過労死について

過労死についても、業務災害ととらえて業務起因性と業務遂行性があるか否かが問われます。過労死の主原因である脳血管疾患および心臓疾患の労災認定については、迅速、適正に判断するため、脳・心臓疾患の認定基準が設けられています。

脳・心臓疾患の認定基準

脳血管疾患及び虚血性心疾患(負傷に起因するものを除く)の認定基準は、平成13年12月12日基発第1063号の通達により次のように定められています。

対象となる疾病

  • 脳血管疾患
    • 脳内出血(脳出血)
    • くも膜下出血
    • 脳梗塞
    • 高血圧性脳症
  • 虚血性心疾患等
    • 心筋梗塞
    • 狭心症
    • 心停止(心臓性突然死を含む。)
    • 解離性大動脈瘤

認定要件

次の1.2.または3.の業務による明らかな過重負荷を受けたことにより発症した脳・心臓疾患は、長期間にわたる長時間の業務その他血管病変等を著しく増悪させる業務による脳出血、くも膜下出血、脳梗塞、高血圧性脳症、心筋梗塞、狭心症、心停止(心臓性突然死を含む。)若しくは解離性大動脈瘤又はこれらの疾病に付随する疾病に該当する疾病として取り扱う。

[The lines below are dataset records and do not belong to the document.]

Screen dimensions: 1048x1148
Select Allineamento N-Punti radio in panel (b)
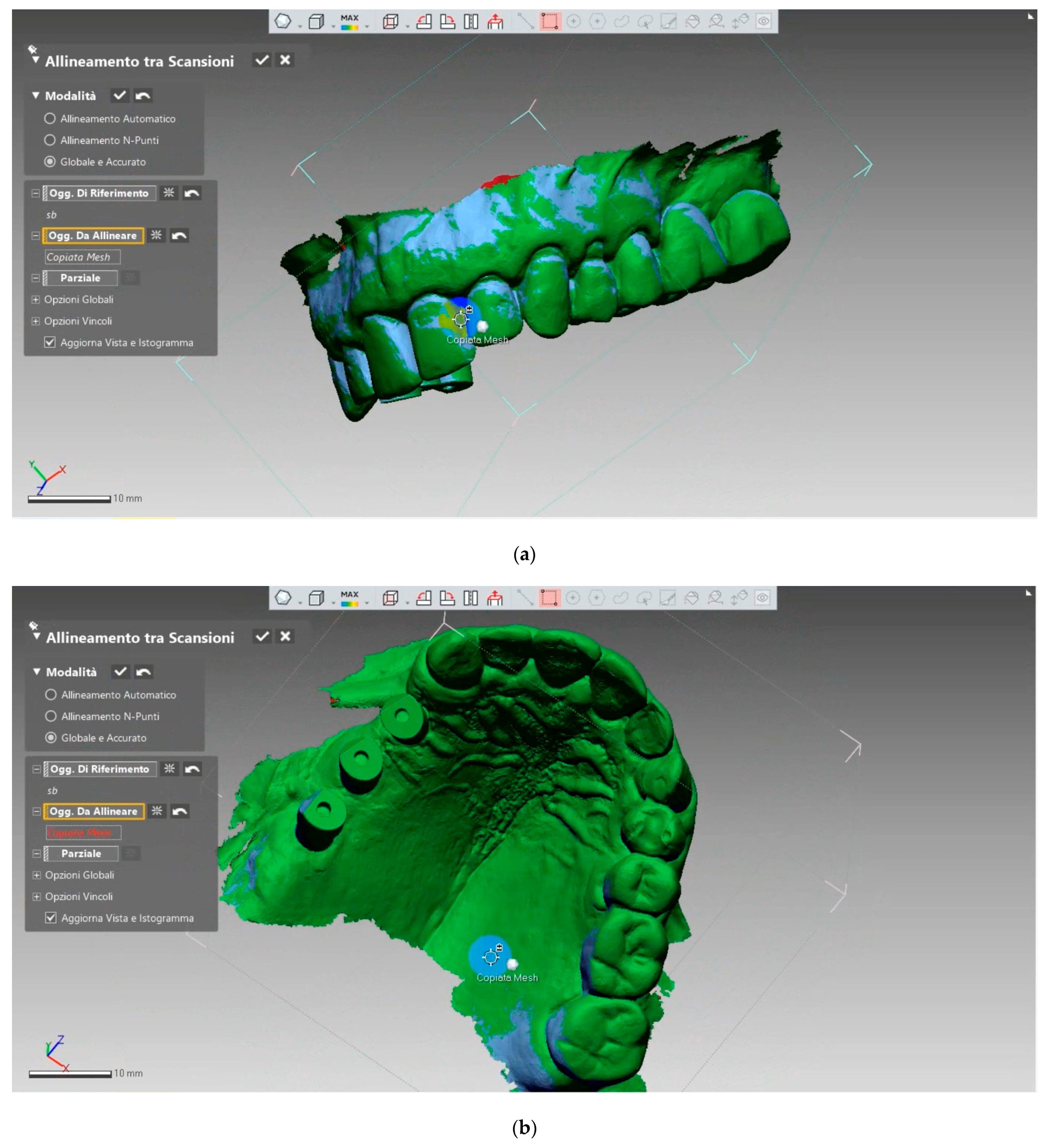[51, 716]
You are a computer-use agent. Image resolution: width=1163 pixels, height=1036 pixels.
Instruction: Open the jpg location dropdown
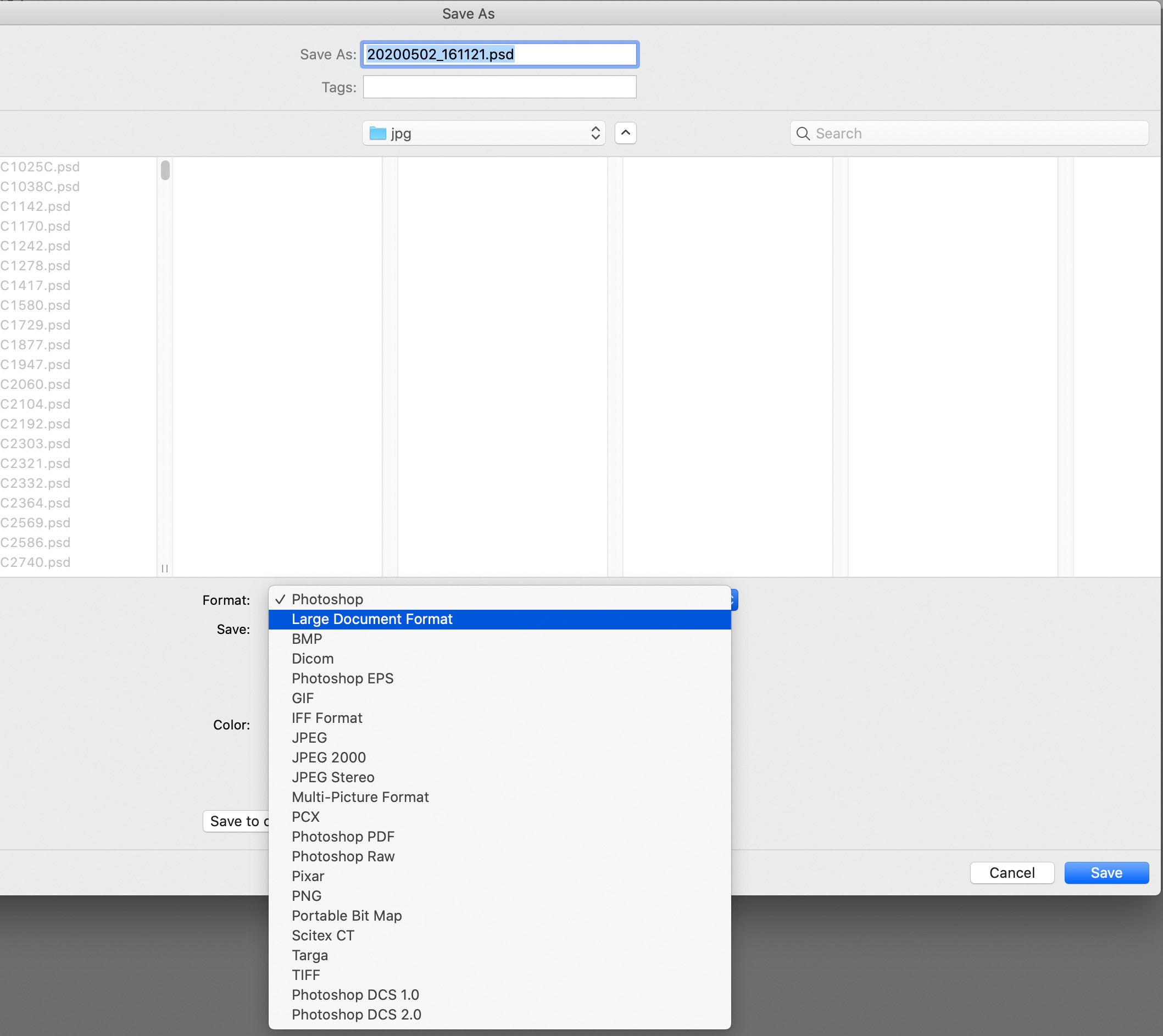pyautogui.click(x=483, y=132)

  1. 発症直前から前日までの間において、発生状態を時間的及び場所的に明確にし得る異常な出来事(以下異常な出来事という。)に遭遇したこと
  2. 発症に近接した時期において、特に過重な業務(以下短期間の過重業務という。)に就労したこと
  3. 発症前の長期間にわたって、著しい疲労の蓄積をもたらす特に過重な業務(以下長期間の過重業務という。)に就労したこと
異常な出来事とは
・極度の緊張、興奮、恐怖、驚がく等の強度の精神的負荷を引き起こす突発的又は予測困難な異常な事態
・緊急に強度の身体的負荷を強いられる突発的又は予測困難な異常な事態
・急激で著しい作業環境の変化
異常な出来事と発症との関連性については、通常、負荷を受けてから24時間以内に症状が出現するとされているので、発症直前から前日までの間を評価期間とする。
短期間の過重業務とは
・日常業務に比較して特に過重な身体的、精神的負荷を生じさせたと客観的に認められる業務をいう。
発症に近接した時期とは、発症前おおむね1週間を評価期間とする。
長期間の過重業務とは
・恒常的な長時間労働等の負荷が長期間にわたって作用した場合には、「疲労の蓄積」が生じ、これが血管病変等をその自然経過を超えて著しく増悪させ、その結果、脳・心臓疾患を発症させることがある。
発症前の長期間とは、発症前おおむね6か月間をいう。

心理的負荷による精神障害の認定基準

平成11年9月14日付け基発第544号「心理的負荷による精神障害等に係る業務上外の判断指針について」によって認定基準が示されていましたが、新に平成23年12月26日付け基発1226第1号に示される認定基準で、心理的負荷による精神障害を判断するものとされました。

対象疾病

国際疾病分類第10回修正版(いわゆるICD-10)第V章「精神及び行動の障害」に分類される精神障害であって、器質性のもの、有害物質に起因するものを除きます。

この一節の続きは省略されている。